The request: Reproduce the entries below verbatim, starting at the line containing "Select the Best For (Free Tier) header" and ending at the line containing "pyautogui.click(x=302, y=96)", both lines included. Output only those lines.

* start *

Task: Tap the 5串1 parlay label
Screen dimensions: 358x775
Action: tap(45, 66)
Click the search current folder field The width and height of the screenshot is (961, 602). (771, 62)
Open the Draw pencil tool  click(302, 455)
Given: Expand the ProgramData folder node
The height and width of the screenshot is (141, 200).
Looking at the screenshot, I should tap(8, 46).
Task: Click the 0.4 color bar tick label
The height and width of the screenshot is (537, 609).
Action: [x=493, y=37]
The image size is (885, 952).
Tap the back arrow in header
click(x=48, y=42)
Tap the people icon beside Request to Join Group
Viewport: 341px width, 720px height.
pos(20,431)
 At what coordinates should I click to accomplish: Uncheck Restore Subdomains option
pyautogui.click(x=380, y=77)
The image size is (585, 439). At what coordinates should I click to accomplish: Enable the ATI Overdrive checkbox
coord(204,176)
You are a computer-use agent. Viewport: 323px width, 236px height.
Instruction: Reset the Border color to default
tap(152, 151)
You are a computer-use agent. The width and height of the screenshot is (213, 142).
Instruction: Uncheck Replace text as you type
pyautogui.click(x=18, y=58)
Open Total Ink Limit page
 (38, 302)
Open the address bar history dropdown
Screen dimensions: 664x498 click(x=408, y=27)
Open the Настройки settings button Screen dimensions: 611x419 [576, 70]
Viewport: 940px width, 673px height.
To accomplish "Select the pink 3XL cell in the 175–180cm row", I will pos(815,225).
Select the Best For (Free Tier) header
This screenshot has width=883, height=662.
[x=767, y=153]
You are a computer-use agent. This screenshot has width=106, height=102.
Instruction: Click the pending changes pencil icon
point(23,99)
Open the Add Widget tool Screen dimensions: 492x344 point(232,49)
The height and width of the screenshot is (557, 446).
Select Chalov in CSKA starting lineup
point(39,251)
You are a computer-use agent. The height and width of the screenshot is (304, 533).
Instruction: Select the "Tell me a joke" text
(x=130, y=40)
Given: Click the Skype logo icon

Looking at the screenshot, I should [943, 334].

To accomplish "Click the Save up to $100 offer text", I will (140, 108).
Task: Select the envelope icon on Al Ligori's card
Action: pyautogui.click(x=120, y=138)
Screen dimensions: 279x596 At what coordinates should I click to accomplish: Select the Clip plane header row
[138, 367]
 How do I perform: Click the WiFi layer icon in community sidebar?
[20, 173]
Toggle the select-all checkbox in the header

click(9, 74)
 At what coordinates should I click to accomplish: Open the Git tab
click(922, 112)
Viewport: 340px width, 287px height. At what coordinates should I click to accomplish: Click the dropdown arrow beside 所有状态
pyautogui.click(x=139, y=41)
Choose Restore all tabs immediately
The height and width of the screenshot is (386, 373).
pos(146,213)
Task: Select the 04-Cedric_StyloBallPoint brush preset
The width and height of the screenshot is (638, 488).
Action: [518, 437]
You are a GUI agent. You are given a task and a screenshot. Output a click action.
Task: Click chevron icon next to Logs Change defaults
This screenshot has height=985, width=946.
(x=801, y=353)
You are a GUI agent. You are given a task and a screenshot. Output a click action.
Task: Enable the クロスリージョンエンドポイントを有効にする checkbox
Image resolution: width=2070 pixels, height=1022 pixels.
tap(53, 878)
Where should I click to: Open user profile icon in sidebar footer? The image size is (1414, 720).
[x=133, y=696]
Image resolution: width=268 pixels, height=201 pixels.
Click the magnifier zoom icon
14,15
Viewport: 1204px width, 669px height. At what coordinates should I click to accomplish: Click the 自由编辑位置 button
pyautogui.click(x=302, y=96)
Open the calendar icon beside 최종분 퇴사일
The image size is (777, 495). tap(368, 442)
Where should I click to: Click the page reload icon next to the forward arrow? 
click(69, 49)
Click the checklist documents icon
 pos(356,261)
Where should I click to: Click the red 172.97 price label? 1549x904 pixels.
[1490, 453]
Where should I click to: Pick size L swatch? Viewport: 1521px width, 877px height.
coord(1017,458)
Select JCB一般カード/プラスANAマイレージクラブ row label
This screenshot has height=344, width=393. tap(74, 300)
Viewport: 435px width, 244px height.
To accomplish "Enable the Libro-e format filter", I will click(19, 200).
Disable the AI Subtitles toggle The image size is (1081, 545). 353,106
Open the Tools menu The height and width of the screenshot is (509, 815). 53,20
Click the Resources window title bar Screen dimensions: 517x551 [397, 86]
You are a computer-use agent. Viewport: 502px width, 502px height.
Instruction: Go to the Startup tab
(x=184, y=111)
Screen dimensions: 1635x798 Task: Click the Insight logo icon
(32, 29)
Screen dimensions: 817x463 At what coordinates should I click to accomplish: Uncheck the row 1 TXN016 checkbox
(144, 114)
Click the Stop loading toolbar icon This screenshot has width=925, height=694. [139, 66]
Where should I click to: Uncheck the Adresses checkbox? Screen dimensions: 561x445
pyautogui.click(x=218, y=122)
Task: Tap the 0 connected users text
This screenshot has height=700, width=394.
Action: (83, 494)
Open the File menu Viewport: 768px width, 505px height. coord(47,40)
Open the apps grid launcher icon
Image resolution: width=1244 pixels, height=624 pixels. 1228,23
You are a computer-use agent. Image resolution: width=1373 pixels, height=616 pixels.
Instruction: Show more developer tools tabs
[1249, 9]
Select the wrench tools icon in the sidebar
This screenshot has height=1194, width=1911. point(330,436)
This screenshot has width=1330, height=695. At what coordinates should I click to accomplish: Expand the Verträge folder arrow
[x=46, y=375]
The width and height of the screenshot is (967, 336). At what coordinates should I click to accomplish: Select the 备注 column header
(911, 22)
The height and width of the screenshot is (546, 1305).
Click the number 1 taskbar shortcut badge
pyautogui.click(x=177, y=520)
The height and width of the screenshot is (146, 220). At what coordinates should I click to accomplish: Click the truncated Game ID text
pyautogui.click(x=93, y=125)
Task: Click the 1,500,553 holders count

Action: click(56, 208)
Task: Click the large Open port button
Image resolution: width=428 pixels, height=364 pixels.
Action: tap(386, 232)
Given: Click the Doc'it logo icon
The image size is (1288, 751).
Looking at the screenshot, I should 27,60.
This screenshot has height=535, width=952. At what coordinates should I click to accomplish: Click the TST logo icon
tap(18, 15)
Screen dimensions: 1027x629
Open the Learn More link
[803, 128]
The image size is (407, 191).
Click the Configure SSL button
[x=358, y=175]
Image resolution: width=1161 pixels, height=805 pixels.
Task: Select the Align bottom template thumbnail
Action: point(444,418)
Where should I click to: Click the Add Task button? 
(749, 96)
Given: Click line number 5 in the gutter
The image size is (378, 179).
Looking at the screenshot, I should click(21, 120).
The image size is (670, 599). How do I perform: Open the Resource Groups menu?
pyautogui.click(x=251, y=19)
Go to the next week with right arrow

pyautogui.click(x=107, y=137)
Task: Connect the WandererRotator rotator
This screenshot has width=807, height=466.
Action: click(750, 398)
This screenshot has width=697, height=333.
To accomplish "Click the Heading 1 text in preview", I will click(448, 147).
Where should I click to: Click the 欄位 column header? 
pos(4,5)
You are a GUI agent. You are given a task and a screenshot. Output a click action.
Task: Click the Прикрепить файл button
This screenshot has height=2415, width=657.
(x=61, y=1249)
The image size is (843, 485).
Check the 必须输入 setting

* end *

Finished answer:
Select the Best For (Free Tier) header
This screenshot has width=883, height=662.
[x=767, y=153]
You are a computer-use agent. This screenshot has width=106, height=102.
Instruction: Click the pending changes pencil icon
point(23,99)
Open the Add Widget tool Screen dimensions: 492x344 point(232,49)
The height and width of the screenshot is (557, 446).
Select Chalov in CSKA starting lineup
point(39,251)
You are a computer-use agent. The height and width of the screenshot is (304, 533).
Instruction: Select the "Tell me a joke" text
(x=130, y=40)
Given: Click the Skype logo icon

Looking at the screenshot, I should [943, 334].

To accomplish "Click the Save up to $100 offer text", I will (140, 108).
Task: Select the envelope icon on Al Ligori's card
Action: pyautogui.click(x=120, y=138)
Screen dimensions: 279x596 At what coordinates should I click to accomplish: Select the Clip plane header row
[138, 367]
 How do I perform: Click the WiFi layer icon in community sidebar?
[20, 173]
Toggle the select-all checkbox in the header

click(9, 74)
 At what coordinates should I click to accomplish: Open the Git tab
click(922, 112)
Viewport: 340px width, 287px height. At what coordinates should I click to accomplish: Click the dropdown arrow beside 所有状态
pyautogui.click(x=139, y=41)
Choose Restore all tabs immediately
The height and width of the screenshot is (386, 373).
pos(146,213)
Task: Select the 04-Cedric_StyloBallPoint brush preset
The width and height of the screenshot is (638, 488).
Action: [518, 437]
You are a GUI agent. You are given a task and a screenshot. Output a click action.
Task: Click chevron icon next to Logs Change defaults
This screenshot has height=985, width=946.
(x=801, y=353)
You are a GUI agent. You are given a task and a screenshot. Output a click action.
Task: Enable the クロスリージョンエンドポイントを有効にする checkbox
Image resolution: width=2070 pixels, height=1022 pixels.
tap(53, 878)
Where should I click to: Open user profile icon in sidebar footer? The image size is (1414, 720).
[x=133, y=696]
Image resolution: width=268 pixels, height=201 pixels.
Click the magnifier zoom icon
14,15
Viewport: 1204px width, 669px height. At what coordinates should I click to accomplish: Click the 自由编辑位置 button
pyautogui.click(x=302, y=96)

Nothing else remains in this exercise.